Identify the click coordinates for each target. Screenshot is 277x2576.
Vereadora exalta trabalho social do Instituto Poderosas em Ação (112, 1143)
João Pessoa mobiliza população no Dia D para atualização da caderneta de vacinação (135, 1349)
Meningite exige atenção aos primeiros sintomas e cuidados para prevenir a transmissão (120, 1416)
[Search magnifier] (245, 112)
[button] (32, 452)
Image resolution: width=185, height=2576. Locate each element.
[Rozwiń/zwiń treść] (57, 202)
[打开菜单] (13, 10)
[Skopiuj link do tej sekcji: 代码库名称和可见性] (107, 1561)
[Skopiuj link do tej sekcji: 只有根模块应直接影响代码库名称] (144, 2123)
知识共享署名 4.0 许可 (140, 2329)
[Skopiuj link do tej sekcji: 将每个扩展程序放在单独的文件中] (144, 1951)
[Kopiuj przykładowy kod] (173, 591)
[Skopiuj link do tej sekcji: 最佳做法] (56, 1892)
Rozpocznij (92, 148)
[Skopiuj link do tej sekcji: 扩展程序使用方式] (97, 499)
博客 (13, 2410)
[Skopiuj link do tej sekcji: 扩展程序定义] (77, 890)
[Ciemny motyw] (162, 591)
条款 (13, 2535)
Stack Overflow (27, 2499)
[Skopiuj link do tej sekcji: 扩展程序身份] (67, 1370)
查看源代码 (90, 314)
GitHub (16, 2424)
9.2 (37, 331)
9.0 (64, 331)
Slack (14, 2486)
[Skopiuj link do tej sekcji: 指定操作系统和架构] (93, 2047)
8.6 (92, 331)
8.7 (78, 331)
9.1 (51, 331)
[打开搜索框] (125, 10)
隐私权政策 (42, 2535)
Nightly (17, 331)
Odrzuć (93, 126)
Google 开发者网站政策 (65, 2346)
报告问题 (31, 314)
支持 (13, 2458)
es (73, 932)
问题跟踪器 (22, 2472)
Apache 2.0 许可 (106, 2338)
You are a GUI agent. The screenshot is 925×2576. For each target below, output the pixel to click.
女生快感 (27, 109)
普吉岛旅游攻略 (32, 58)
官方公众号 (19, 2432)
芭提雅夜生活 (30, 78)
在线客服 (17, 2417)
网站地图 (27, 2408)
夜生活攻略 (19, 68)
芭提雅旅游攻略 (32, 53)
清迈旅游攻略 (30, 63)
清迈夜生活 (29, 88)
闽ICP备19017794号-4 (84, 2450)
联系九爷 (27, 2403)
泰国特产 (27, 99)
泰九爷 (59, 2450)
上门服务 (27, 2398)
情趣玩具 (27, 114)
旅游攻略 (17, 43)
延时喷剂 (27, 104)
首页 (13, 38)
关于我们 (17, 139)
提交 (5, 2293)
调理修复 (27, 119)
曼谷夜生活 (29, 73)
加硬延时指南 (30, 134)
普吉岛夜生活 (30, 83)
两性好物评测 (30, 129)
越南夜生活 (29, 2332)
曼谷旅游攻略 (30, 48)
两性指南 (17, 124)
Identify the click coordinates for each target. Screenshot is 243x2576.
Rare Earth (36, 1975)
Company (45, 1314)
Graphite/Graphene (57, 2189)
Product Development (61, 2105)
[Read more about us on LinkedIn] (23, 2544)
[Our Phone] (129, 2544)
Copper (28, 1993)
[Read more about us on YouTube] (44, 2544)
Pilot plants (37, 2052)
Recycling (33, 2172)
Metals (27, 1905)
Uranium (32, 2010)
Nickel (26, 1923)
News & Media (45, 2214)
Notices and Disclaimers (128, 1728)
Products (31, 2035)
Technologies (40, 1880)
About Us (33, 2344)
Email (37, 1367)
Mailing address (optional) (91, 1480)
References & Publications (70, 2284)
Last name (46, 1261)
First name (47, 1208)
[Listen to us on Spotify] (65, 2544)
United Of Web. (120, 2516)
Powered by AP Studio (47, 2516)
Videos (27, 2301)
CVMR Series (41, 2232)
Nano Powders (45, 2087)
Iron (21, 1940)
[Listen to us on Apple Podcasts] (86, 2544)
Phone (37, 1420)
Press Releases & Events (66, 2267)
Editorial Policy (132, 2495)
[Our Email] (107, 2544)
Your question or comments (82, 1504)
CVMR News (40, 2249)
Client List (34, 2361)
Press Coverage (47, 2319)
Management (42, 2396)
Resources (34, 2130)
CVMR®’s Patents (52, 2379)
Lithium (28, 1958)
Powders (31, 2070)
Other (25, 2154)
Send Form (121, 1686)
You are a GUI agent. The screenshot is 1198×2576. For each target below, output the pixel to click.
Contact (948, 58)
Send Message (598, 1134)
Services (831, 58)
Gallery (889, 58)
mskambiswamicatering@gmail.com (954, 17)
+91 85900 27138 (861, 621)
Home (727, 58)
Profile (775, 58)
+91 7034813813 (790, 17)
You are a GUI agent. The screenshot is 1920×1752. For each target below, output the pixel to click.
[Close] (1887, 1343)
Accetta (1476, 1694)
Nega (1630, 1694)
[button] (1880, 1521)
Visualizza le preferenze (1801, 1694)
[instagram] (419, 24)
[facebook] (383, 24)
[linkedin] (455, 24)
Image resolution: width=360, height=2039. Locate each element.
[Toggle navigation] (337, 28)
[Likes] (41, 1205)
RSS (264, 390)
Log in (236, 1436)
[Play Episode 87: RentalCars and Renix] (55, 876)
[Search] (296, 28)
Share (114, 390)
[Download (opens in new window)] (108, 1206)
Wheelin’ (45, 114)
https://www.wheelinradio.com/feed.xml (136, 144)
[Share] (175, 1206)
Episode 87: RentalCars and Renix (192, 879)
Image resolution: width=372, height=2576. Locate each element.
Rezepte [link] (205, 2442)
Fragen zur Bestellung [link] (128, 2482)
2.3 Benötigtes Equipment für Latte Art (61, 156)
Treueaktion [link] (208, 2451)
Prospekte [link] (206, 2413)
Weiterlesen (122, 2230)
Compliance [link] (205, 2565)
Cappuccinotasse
══════════
### [Task directions]
Which lines in the entries above contain "Skopiuj"? Pull each of them out.

### [Response to the exercise]
[Skopiuj link do tej sekcji: 代码库名称和可见性] (107, 1561)
[Skopiuj link do tej sekcji: 只有根模块应直接影响代码库名称] (144, 2123)
[Skopiuj link do tej sekcji: 将每个扩展程序放在单独的文件中] (144, 1951)
[Skopiuj link do tej sekcji: 最佳做法] (56, 1892)
[Skopiuj link do tej sekcji: 扩展程序使用方式] (97, 499)
[Skopiuj link do tej sekcji: 扩展程序定义] (77, 890)
[Skopiuj link do tej sekcji: 扩展程序身份] (67, 1370)
[Skopiuj link do tej sekcji: 指定操作系统和架构] (93, 2047)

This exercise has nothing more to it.